Senate Bill 380, authored by Senator Alex Padilla (D-Pacoima), was in response to the Bay Area Rapid Transit Agency (BART) shutdown of mobile services for three hours during public protests in August 2011. The BART Board subsequently adopted a policy allowing a service interruption under certain circumstances, but with no court review. BART’s actions led the Federal Communications Commission (FCC) to open a proceeding on wireless service shutdowns. Public comments filed by numerous parties stated that, in nearly every case, a shutdown of wireless service creates more public safety problems than it solves because first responders cannot communicate effectively and the public is not able to call 911 or receive emergency alerts.
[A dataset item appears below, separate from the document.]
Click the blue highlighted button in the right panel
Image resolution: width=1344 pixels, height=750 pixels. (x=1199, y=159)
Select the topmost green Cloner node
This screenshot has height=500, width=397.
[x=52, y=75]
“For decades, California law has required a court order to interrupt or shutdown traditional telephone service. SB 380 would extend these protections to the modern mobile communications network which is critical to public safety and a key element of a free and open society,” said Senator Alex Padilla.
“During an emergency, shutting down cell service prevents the public from being able to call 911, receive emergency wireless alerts, and locate family members. It can also impair first responders’ ability to communicate,” said Senator Padilla. “The tragic events in Boston earlier this year, remind us of the vital importance of wireless service to first responders, victims, and families during emergencies,” added Padilla.
An early report during the Boston bombings was that authorities shutdown cell service to prevent remote detonation of additional bombs. This was retracted with later reports that first responders and wireless carriers were asking people to text and email to check on loved ones, so there would be sufficient voice capacity for first responders at the scene.
Specifically, SB 380 maintains a statewide standard allowing service interruption only as directed by a court order based on probable cause. The bill preempts conflicting local policies. The bill’s provisions are technology neutral and apply to any service used for calling 911, including wireless and Internet-based services. The bill would add a process for a shutdown in exigent circumstances followed by court review to determine whether free speech and public safety standards are met.
Changes from last year’s bill preserve law enforcement tools to protect public safety in hostage and barricade situations, and clarify the standard for when an emergency shutdown is allowed without prior court review.
“Wireless service is an extremely valuable tool to enhance public safety during emergencies. This bill establishes standards to prevent the arbitrary shutdown or interruption of wireless service in California,” said Senator Padilla.